=== WORK ITEM ===
Your response should contain each line of the data that includes "computer".

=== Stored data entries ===

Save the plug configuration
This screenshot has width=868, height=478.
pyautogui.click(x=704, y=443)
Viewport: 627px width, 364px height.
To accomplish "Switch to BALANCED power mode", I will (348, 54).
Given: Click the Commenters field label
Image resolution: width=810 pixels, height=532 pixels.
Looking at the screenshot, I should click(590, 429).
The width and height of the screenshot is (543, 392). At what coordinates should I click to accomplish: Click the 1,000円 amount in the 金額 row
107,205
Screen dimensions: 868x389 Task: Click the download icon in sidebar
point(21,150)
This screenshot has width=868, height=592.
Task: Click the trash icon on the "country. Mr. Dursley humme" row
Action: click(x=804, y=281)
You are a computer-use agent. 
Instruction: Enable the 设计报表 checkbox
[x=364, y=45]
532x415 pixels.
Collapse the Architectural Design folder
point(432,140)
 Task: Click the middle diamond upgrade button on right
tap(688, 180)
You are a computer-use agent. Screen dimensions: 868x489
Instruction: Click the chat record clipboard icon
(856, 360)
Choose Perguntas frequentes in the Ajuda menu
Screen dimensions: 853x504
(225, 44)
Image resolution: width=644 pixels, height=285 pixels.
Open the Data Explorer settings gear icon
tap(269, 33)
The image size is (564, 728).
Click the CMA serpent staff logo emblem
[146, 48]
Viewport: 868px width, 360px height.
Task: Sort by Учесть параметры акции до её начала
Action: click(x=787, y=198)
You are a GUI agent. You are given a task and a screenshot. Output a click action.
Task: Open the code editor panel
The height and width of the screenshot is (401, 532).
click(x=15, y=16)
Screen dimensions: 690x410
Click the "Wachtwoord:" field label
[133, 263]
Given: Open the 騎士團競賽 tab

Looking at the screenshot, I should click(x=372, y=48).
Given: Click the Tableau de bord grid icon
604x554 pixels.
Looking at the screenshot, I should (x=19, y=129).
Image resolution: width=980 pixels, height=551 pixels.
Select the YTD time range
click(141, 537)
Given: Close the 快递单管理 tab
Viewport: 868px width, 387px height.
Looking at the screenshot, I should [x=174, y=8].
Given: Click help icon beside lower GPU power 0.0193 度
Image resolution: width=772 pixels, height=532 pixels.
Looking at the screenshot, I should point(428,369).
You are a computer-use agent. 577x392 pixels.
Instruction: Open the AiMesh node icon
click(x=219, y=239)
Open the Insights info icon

=== EXERCISE SOLUTION ===
You are a computer-use agent. 
You are a computer-use agent. Screen dimensions: 868x489
You are a computer-use agent. 577x392 pixels.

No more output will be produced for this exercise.